▸ Tasks to perform:
(A) In the Wayback Machine discussion that comes before the material, repeat the passage that begins with the words "vacuumflower@lemmy.sdf.org 2 days" and stops after the words "in Star Wars.".
(B) List every organization that the Wayback Machine discussion below names as limiting or blocking access to its content in the Wayback Machine.

▸ Excerpted passage:
....................
Recent reporting by Nieman Lab describes how some major news organizations—including The Guardian, The New York Times, and Reddit—are limiting or blocking access to their content in the Internet Archive’s Wayback Machine. As stated in the article, these organizations are blocking access largely out of concern that generative AI companies are using the Wayback Machine as a backdoor for large-scale scraping.
These concerns are understandable, but unfounded. The Wayback Machine is not intended to be a backdoor for large-scale commercial scraping and, like others on the web today, we expend significant time and effort working to prevent such abuse. Whatever legitimate concerns people may have about generative AI, libraries are not the problem, and blocking access to web archives is not the solution; doing so risks serious harm to the public record.
daychilde@lemmy.world 3 days ago
Knowledge rot is already a problem and has been for years – where you try to follow some links only to find they’re dead, or people deleted their content. The anecdotes of finding some old problem and someone just said “I figured it out”. Sure, archival won’t fix that specific example, but the principle is there - we lose so much information.
It would be nice if we had a government that worked for We the People and made information archival mandatory — likr the Library of Congress already does with printed materials.
grue@lemmy.world 2 days ago
xkcd.com/979/
daychilde@lemmy.world 2 days ago
Precisely that one, yes :)
vacuumflower@lemmy.sdf.org 2 days ago
Yes, so there was a time when I was dreaming day and night about something like those LLMs, but for archiving knowledge. That is, archiving existing statements with subjects and objects and relations, a bit more high-level and less generalized than LLMs. Syllogisms, semantic relationships, distances in application. Sort of what holocrons are in Star Wars.
daychilde@lemmy.world 2 days ago
So kinda like an ethical LLM^[But I get your distinctions and I’m on board with that. It’d be nice!]. I’d be on board with that.
I know it’s unpopular to say, but I’ve found the latest version of Gemini to be pretty useful. But you have to know what they’re good for and not. General knowledge? Generally pretty decent. But you have to ask for sources and check those sources, and don’t tell it what you think, ask it what it knows and to admit when it doesn’t know things. I wouldn’t put my life on the line, but for looking up random stuff, it’s pretty decent.
I know LLMs will get worse and shittier, which I think is a bummer, because they could be so damned useful.
....................
▸ Source material:
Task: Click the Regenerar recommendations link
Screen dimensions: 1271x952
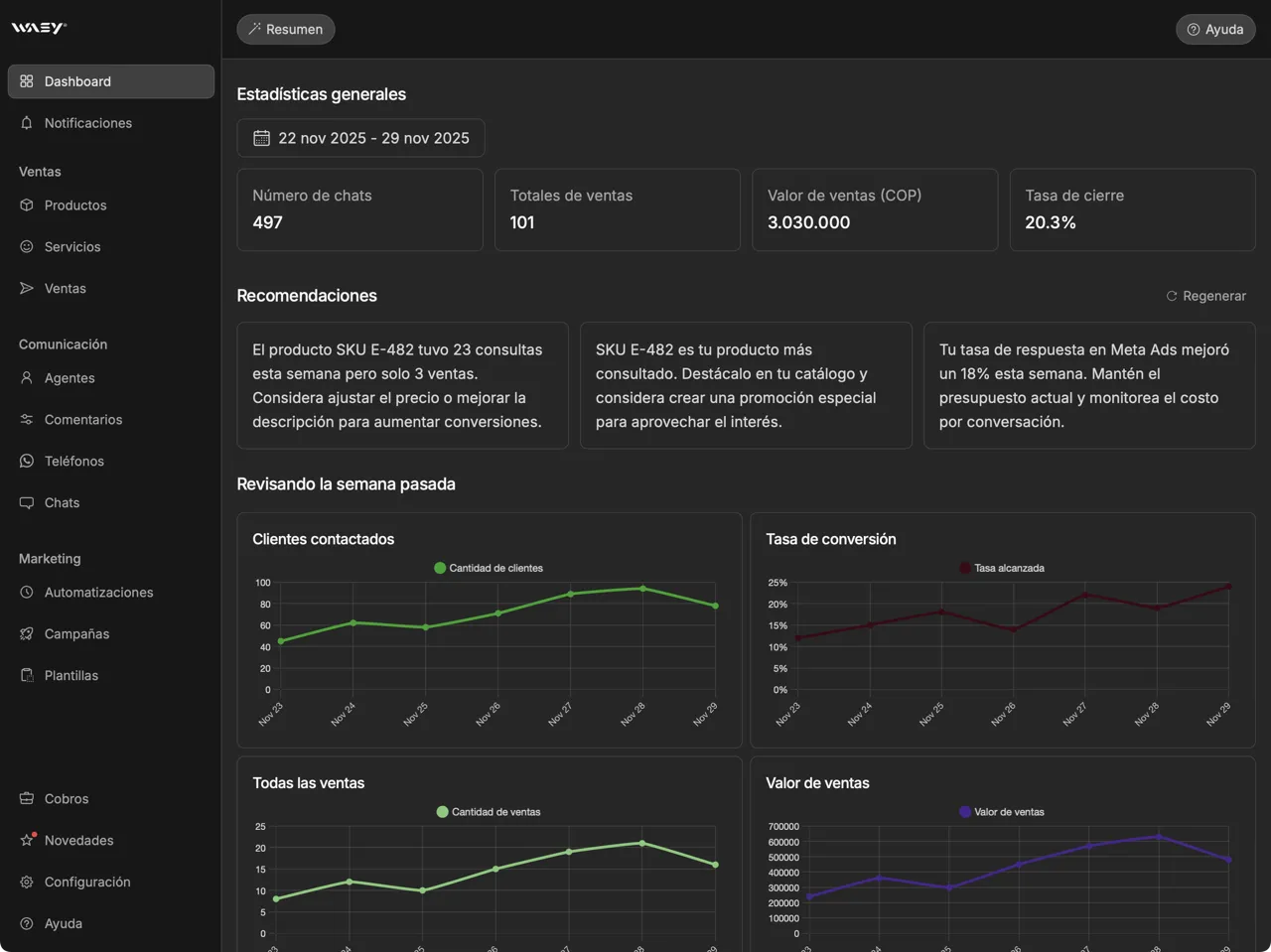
....................
▸ Answers by item number:
(A)
vacuumflower@lemmy.sdf.org 2 days ago
Yes, so there was a time when I was dreaming day and night about something like those LLMs, but for archiving knowledge. That is, archiving existing statements with subjects and objects and relations, a bit more high-level and less generalized than LLMs. Syllogisms, semantic relationships, distances in application. Sort of what holocrons are in Star Wars.

(B)
The Guardian
The New York Times
Reddit